**TRY IT**
Return each line below holding the string "computer".
*** Begin section ***
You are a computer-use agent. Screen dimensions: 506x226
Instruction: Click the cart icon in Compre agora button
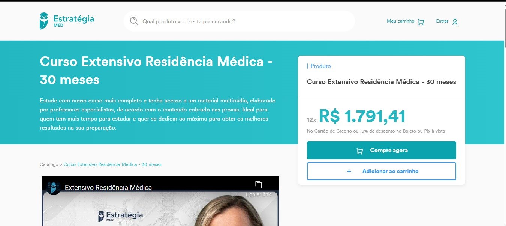pos(360,151)
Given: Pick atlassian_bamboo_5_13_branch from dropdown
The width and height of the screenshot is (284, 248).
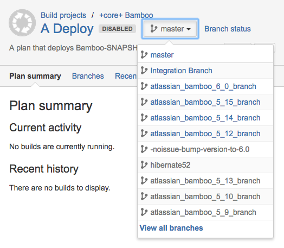Looking at the screenshot, I should (205, 181).
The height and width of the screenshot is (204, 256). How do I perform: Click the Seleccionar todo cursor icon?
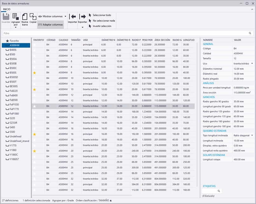[x=90, y=15]
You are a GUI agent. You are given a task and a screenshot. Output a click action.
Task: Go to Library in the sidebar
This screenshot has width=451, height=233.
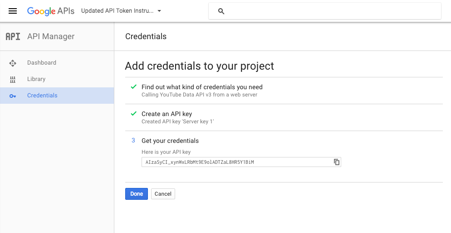click(36, 79)
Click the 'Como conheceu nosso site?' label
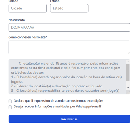139x135 pixels. [x=27, y=37]
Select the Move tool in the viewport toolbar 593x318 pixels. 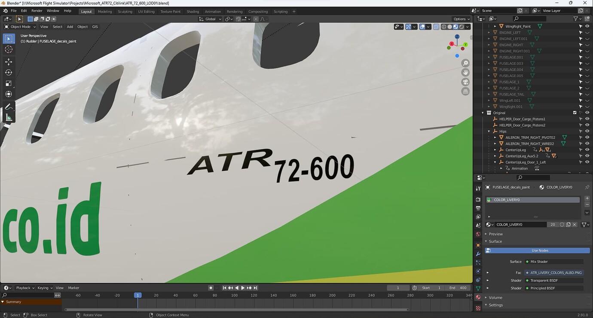9,61
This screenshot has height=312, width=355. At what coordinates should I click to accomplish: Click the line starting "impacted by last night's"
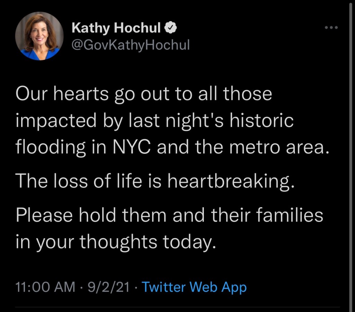pyautogui.click(x=155, y=121)
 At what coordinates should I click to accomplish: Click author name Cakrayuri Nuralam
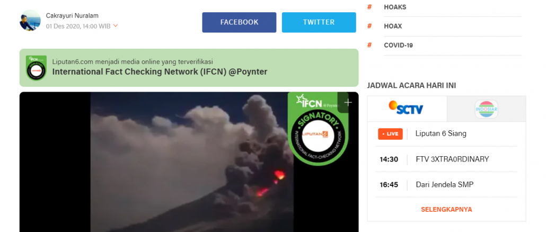pyautogui.click(x=72, y=16)
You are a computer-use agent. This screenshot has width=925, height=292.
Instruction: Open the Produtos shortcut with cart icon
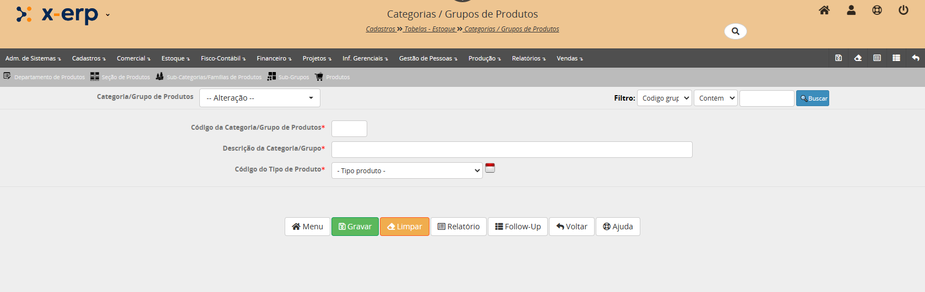[x=333, y=77]
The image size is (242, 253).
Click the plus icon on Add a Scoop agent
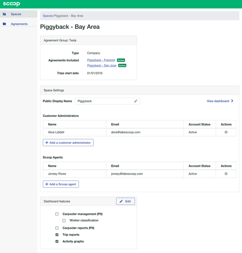click(47, 184)
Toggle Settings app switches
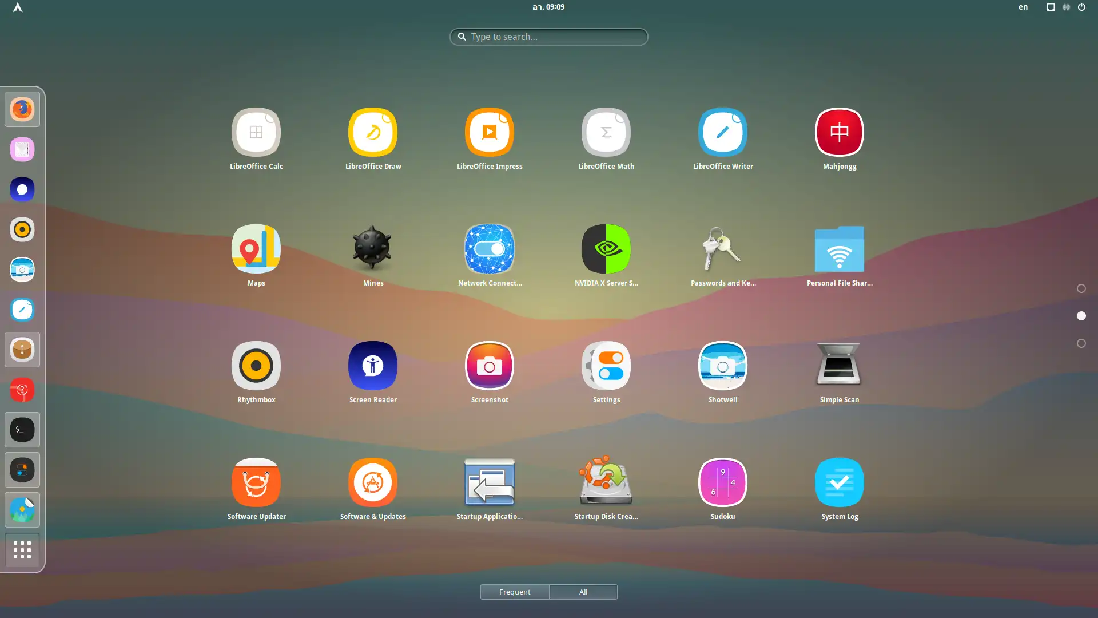The image size is (1098, 618). 606,365
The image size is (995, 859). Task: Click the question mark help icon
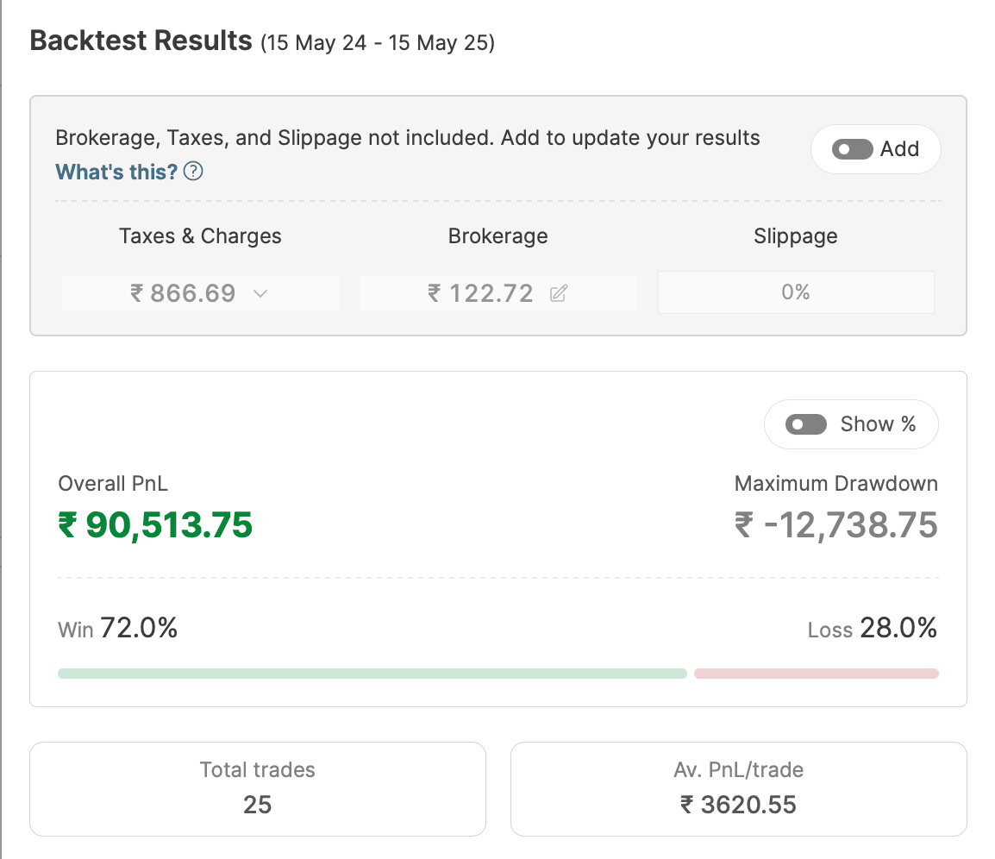[x=194, y=172]
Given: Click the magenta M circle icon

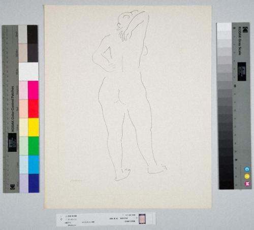Looking at the screenshot, I should click(247, 184).
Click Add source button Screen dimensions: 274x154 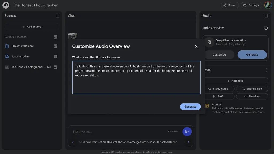pyautogui.click(x=32, y=27)
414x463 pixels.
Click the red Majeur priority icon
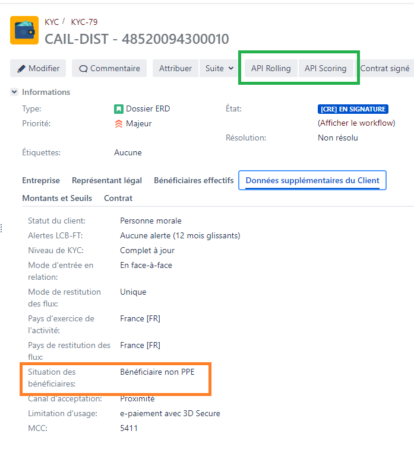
*** End section ***
**SOLUTION TO THE PROBLEM**
You are a computer-use agent. Screen dimensions: 506x226
You are a computer-use agent. This screenshot has width=925, height=292.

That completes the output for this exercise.